In 2016 after three marathons in 18 months, I suffered from plantar fasciitis in both my feet. More so I’m the right one, the pain was there not when I ran, but in every day activities, especially after I got up in the morning. It wasn’t show stopping, but it wasn’t quite right.

It’s hard to know what the reason for the pain was – it could have been a change in every day shoes at work (flatter less support) … or lots of repetitive miles training for consecutive marathons 3 x 6 months. I could still run with it, but I probably shouldn’t.

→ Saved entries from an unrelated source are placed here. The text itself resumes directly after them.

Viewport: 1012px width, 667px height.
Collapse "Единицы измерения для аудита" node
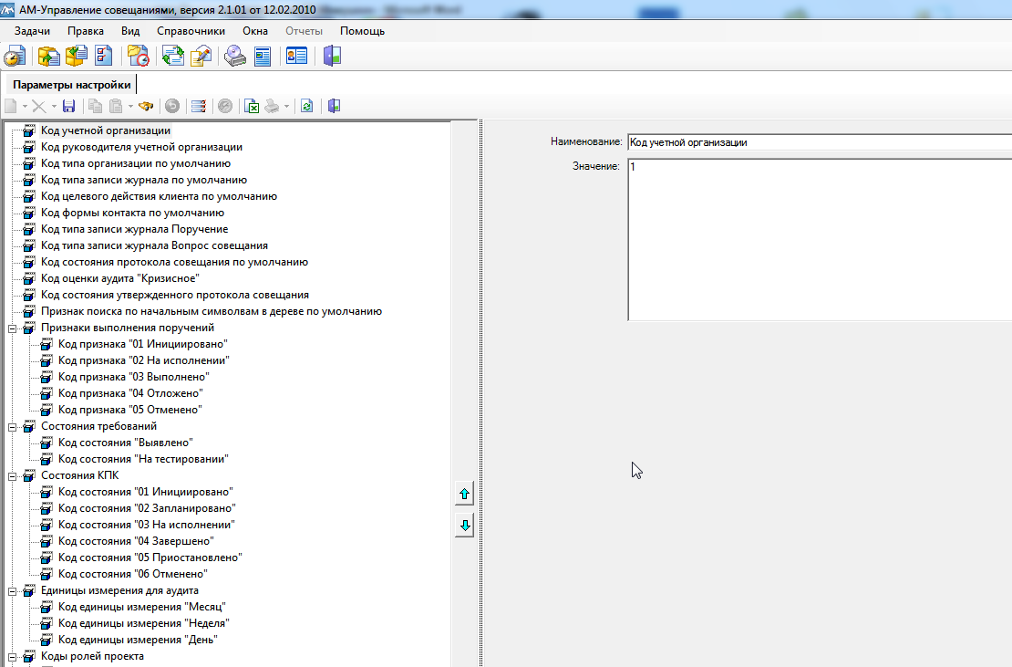[13, 590]
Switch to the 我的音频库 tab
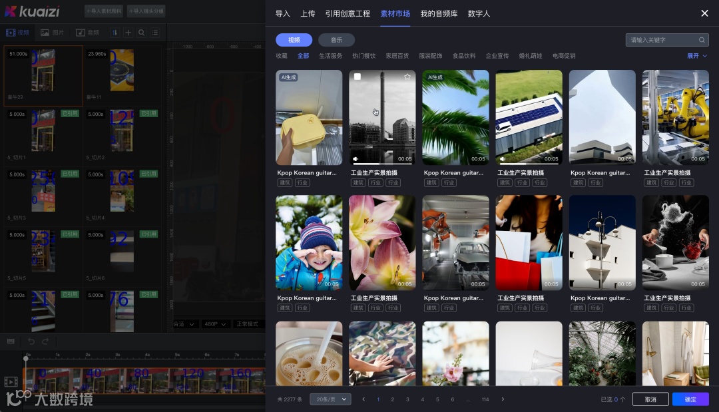 click(x=439, y=13)
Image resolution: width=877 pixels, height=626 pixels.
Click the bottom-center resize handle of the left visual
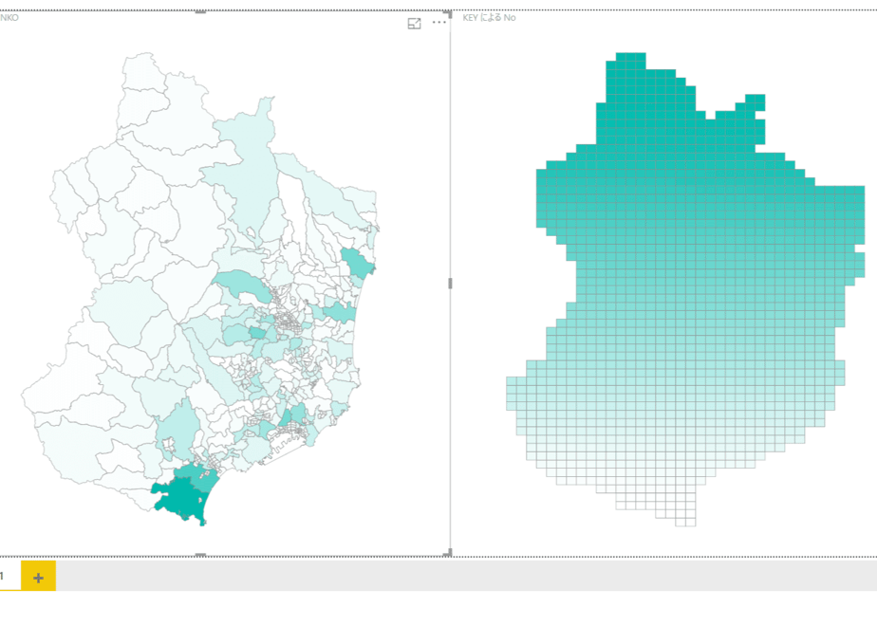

The way I fixed it was to take 2-3 months off running. October to December 2016, I ran a puddly amount of miles, and my feet got better. When the pain was there I also did stretches including calf dips and rolling my feet on an iced bottle.

Well now, I’m afraid, it’s back. I started to feel it on Sunday – the day after my first venture on a treadmill (lol). It’s especially bad in my right foot, and it’s there all of the time. Constant pain, the base of my foot really needing a good stretch. Strangely it seems to go when you run, but comes back when you don’t run (when you walk).

Apparently it’s all tied into your calves and Achilles and stretching them daily can help. I’m doing that daily with the foot roller above and doing calf dips on the stairs. And next week I’m going to get a sports massage focus on my feet for a bit of it.

I’ve had two rest days at the start of this week and I’m going to take a break from strength training this week for a rest this week. I’ll run a couple of days, and do the Inverness half marathon on Sunday. Hopefully it’ll ease off and I’ll be back to normal soon.